City Lags Nation, Still
New York City lost some 14,000 jobs in October, prompting doubts about whether Mayor Eric Adams jumped the gun by announcing last month the city had recovered all the 949,000 jobs lost in the pandemic.
According to seasonally adjusted numbers released Thursday by the state Labor Department, employment totalled 4.693 million in October — 17,200 jobs below the January 2020 pre-pandemic record.
Last month, the state labor department data put the deficit at about 5,000 jobs. But city economists, using different formulas to account for seasonal variations, claimed the city had erased the losses from the pandemic. The mayor and other officials then launched a publicity blitz to spotlight the achievement in media appearances and on social media.
The city has not yet released its seasonally adjusted jobs number for October.

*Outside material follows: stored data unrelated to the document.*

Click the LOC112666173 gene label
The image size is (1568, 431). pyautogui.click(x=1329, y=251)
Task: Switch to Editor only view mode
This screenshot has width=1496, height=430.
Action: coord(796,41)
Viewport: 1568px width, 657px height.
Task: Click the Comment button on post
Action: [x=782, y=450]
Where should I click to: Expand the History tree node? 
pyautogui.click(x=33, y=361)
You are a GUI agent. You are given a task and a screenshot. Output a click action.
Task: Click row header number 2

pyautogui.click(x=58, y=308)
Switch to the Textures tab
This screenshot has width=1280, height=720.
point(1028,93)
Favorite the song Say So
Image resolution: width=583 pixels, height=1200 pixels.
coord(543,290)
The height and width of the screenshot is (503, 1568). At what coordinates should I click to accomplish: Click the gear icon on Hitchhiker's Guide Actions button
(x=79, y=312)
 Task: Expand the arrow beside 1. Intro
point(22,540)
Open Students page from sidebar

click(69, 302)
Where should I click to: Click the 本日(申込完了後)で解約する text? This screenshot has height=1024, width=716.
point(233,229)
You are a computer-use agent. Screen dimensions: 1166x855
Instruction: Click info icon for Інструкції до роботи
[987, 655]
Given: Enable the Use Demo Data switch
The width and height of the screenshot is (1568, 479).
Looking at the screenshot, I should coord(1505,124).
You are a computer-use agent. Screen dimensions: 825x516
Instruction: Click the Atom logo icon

In any event, using the early-2020 record as a milepost tells only part of the story. The U.S. as a whole exceeded its pre-pandemic employment level in June 2022 and has added about 4 million jobs since then, an increase of 3%, showing how the city’s recovery has lagged the rest of the country.
Unemployment Ticks Up
New York City’s unemployment rate in October ticked up 0.1 percentage points, to 5.4% The national unemployment rate is 3.9%, near a 50-year low.
More People Are in the Office
Office occupancy in the New York region hit 50.5% for the week ending Nov. 8, only the second time it had reached that level in the tracker released by the office systems company Kastle. But with the holiday season approaching occupancy could easily return to the 48% level it has maintained for the last several weeks.